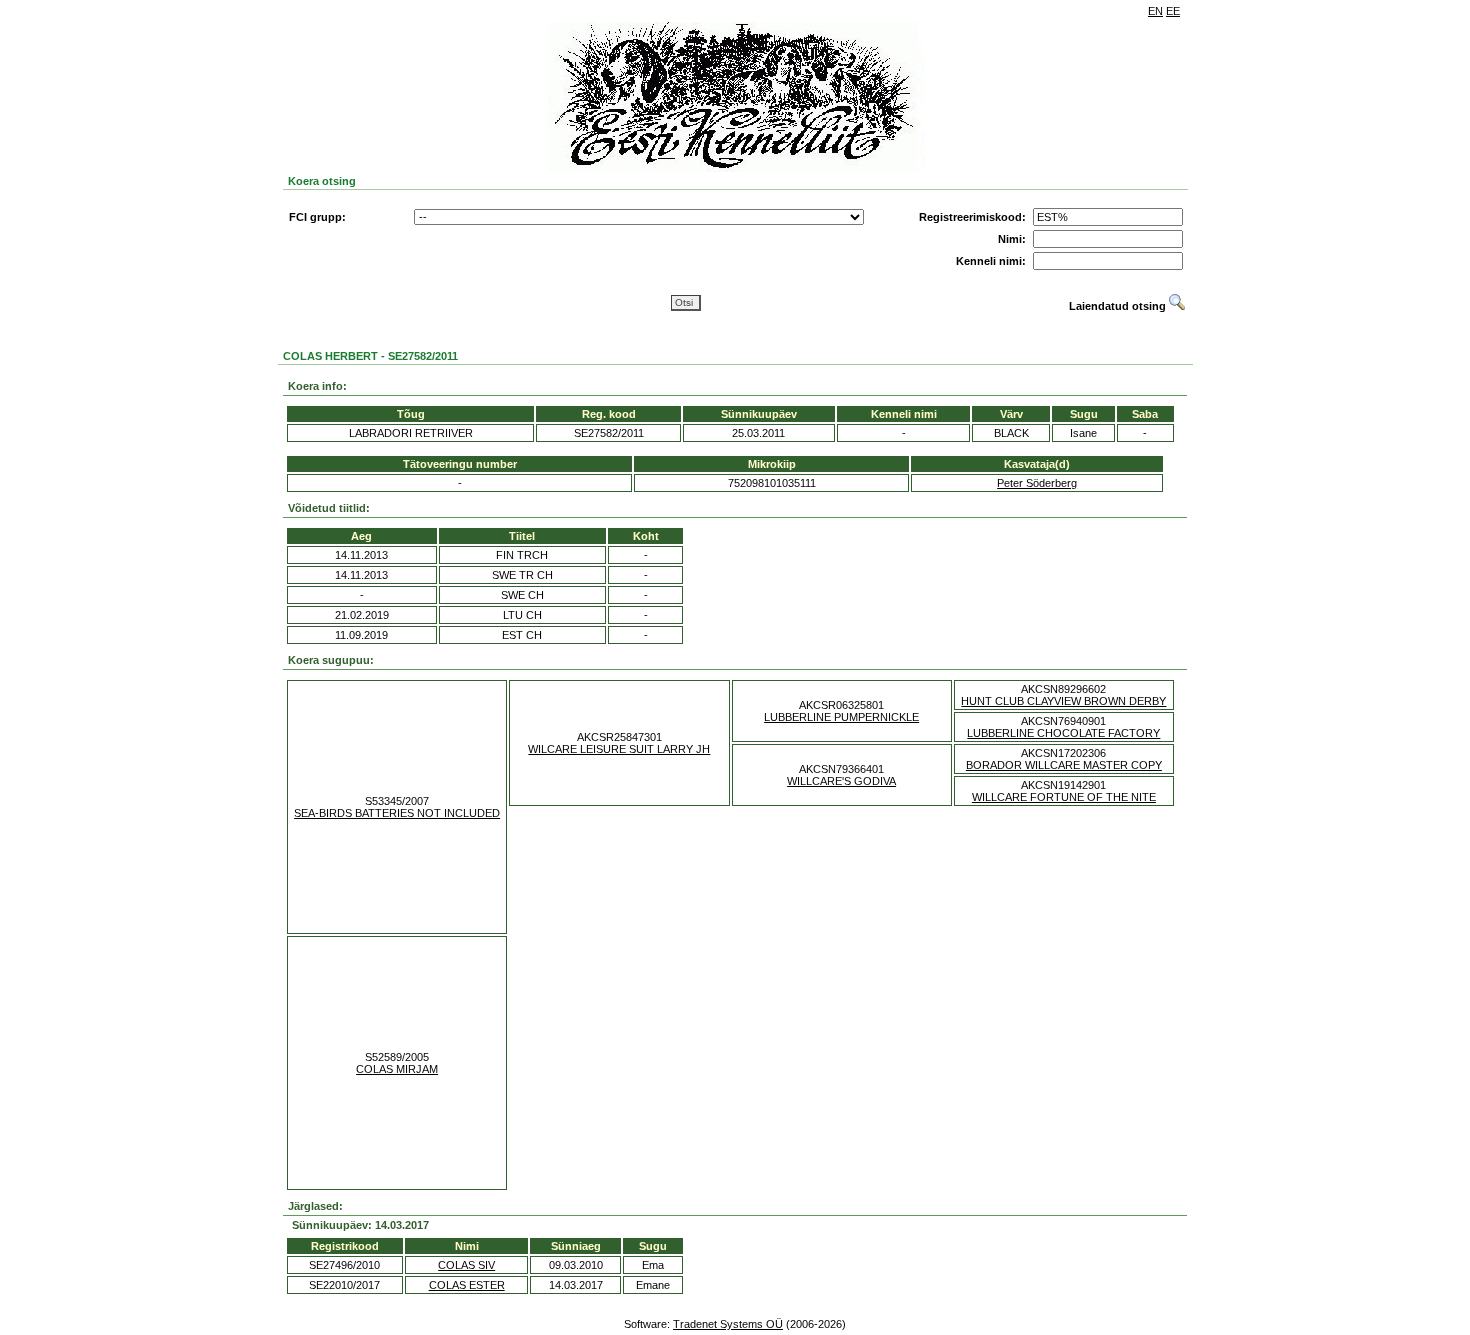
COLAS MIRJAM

* * * *

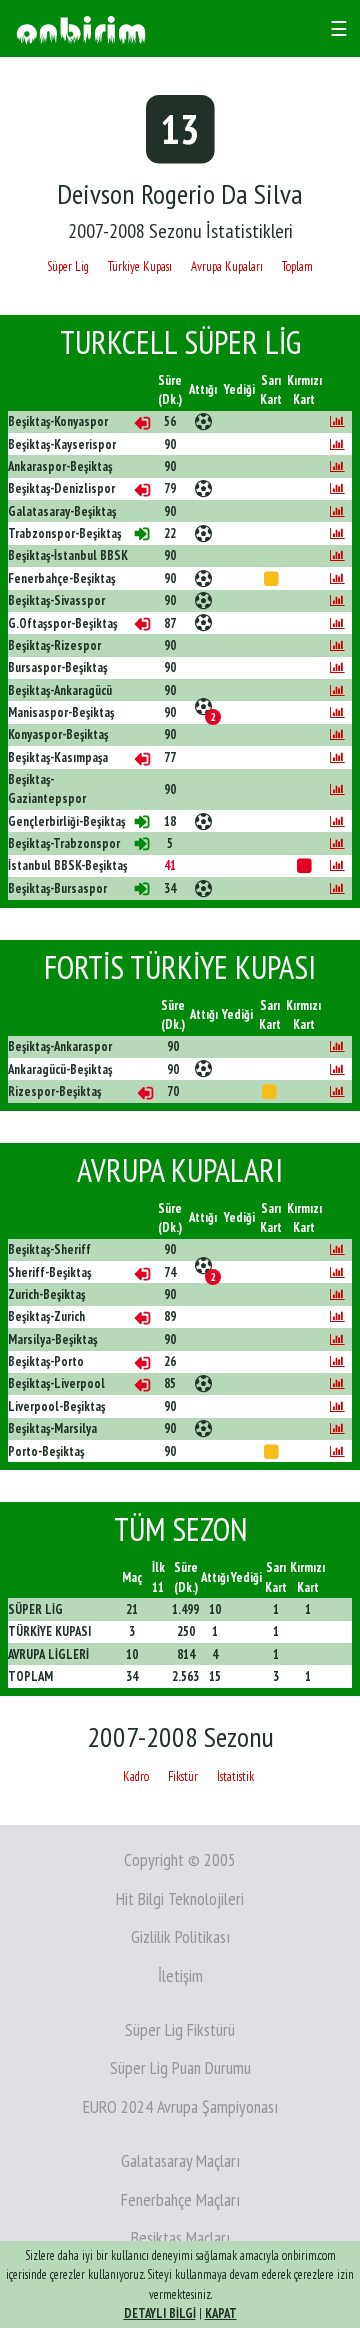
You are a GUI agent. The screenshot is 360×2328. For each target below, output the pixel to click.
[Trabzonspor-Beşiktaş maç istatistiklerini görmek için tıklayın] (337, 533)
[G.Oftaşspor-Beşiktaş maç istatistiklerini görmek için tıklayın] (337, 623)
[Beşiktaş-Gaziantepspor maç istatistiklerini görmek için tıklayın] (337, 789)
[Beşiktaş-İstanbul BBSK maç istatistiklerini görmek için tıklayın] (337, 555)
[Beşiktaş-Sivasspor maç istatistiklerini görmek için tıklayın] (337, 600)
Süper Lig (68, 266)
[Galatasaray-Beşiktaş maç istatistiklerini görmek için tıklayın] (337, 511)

* * * *

Number of lines holding "istatistiklerini" in the data: give it, with nothing else.

### Task result
6